Processo Administrativo

Após atraso do STM, Bolsonaro terá novo prazo de 10 dias para se defender de perda de patente

Novo prazo foi aberto após falha na notificação anterior.

Após atraso do STM, Bolsonaro terá novo prazo de 10 dias para se defender de perda de patente

O Superior Tribunal Militar (STM) reabriu o prazo para que o ex-presidente Jair Bolsonaro (PL) apresente defesa no processo que pode resultar na perda de sua patente de capitão da reserva do Exército. A medida foi adotada após falha na notificação anterior.

A decisão de intimar o ex-presidente havia sido determinada em 10 de fevereiro pelo relator do caso, ministro Carlos Vuyk de Aquino. No entanto, a defesa só foi formalmente comunicada na segunda-feira (23).
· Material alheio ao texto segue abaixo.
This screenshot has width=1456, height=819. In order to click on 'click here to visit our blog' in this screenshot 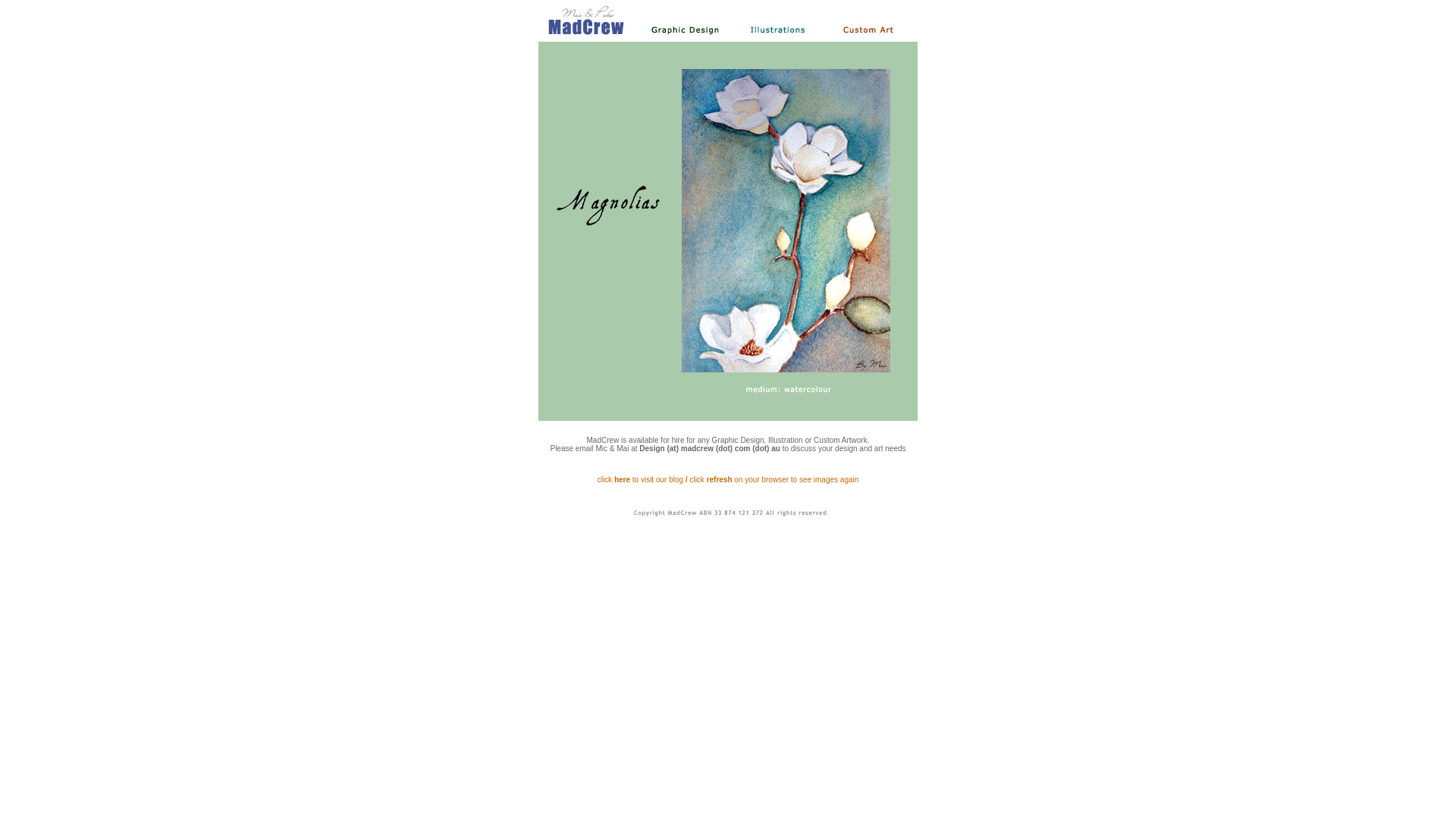, I will do `click(640, 479)`.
Com isso, passou a correr novo prazo de 10 dias corridos para apresentação de defesa prévia.

O procedimento foi instaurado após representação do Ministério Público Militar (MPM), que pediu a declaração de indignidade ou incompatibilidade para o oficialato em razão da condenação imposta a Bolsonaro pela 1ª Turma do Supremo Tribunal Federal (STF) por liderar tentativa de golpe de Estado.

Além do ex-presidente, também foram notificados os generais Paulo Sérgio Nogueira e Augusto Heleno, assim como o almirante Almir Garnier, que respondem a processos semelhantes e podem sofrer a mesma sanção administrativa.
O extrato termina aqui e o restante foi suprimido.